• _Problem details_
Rewrite the listing below with every instance of "particular" swapped for "specific", keeping all other wording the same. Omit the pictures from your answer.

• _Input data_
■ ■ ■ ■ ■ ■ ■
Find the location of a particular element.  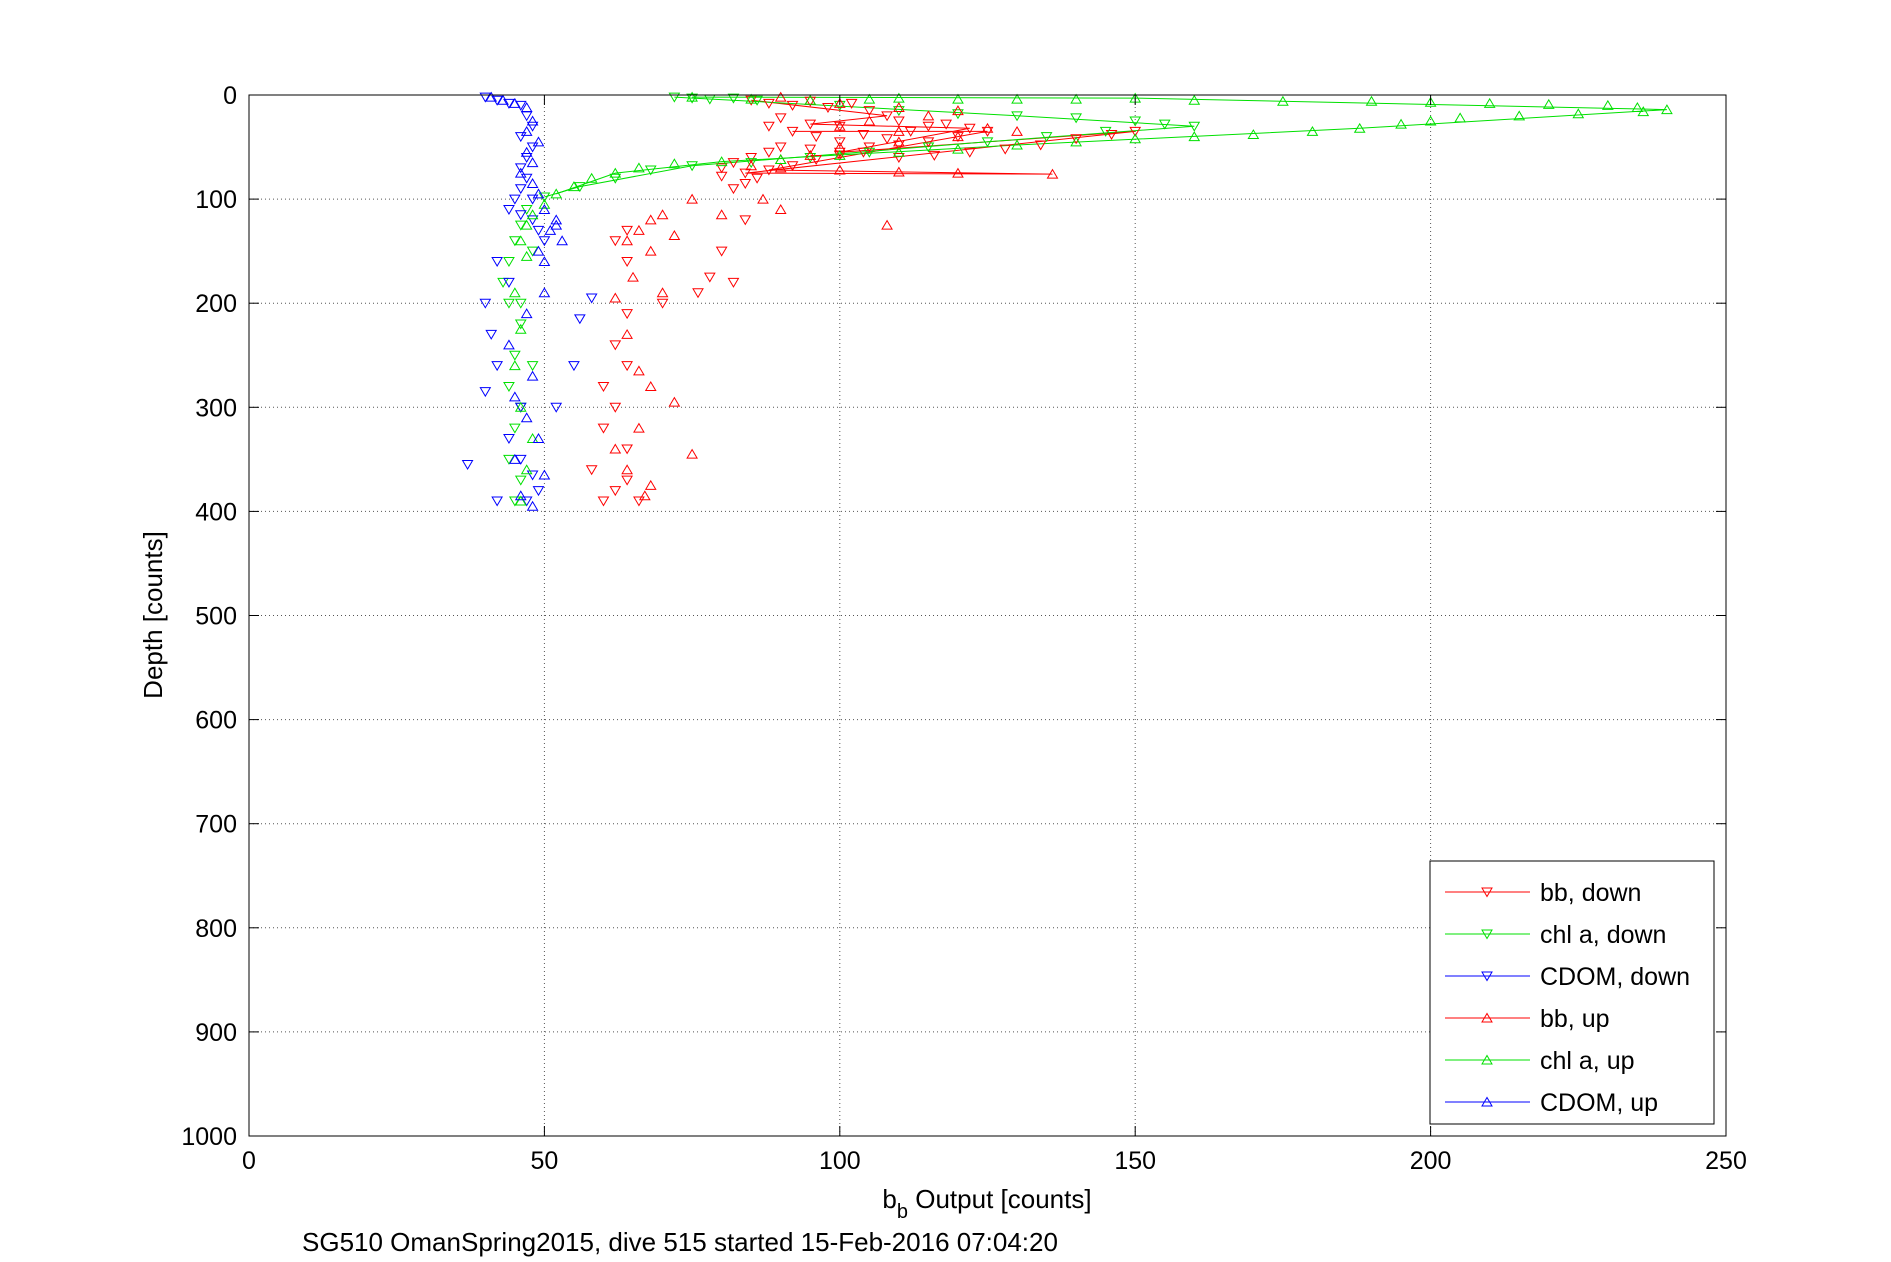

x-tick-label: 50 is located at coordinates (544, 1161).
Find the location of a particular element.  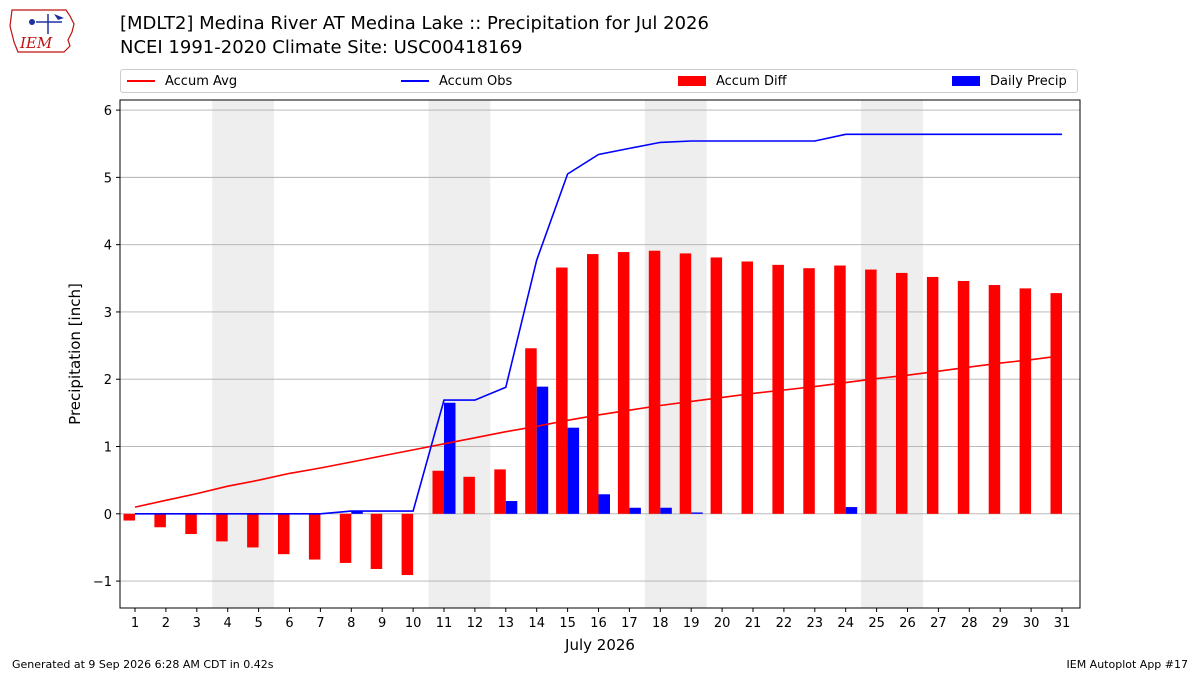

x-tick-label-12: 12 is located at coordinates (476, 624).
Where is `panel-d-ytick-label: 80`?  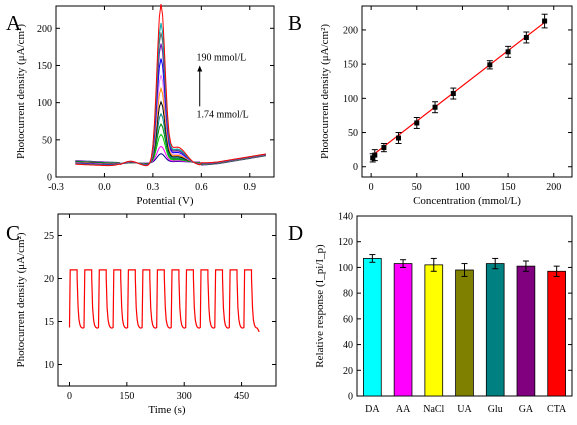
panel-d-ytick-label: 80 is located at coordinates (348, 294).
■ ■ ■ ■ ■ ■ ■
• _Answer box_
Find the location of a specific element.  

x-tick-label: 50 is located at coordinates (544, 1161).
Find the location of a specific element.  

x-tick-label-12: 12 is located at coordinates (476, 624).
Where is `panel-d-ytick-label: 80`?  
panel-d-ytick-label: 80 is located at coordinates (348, 294).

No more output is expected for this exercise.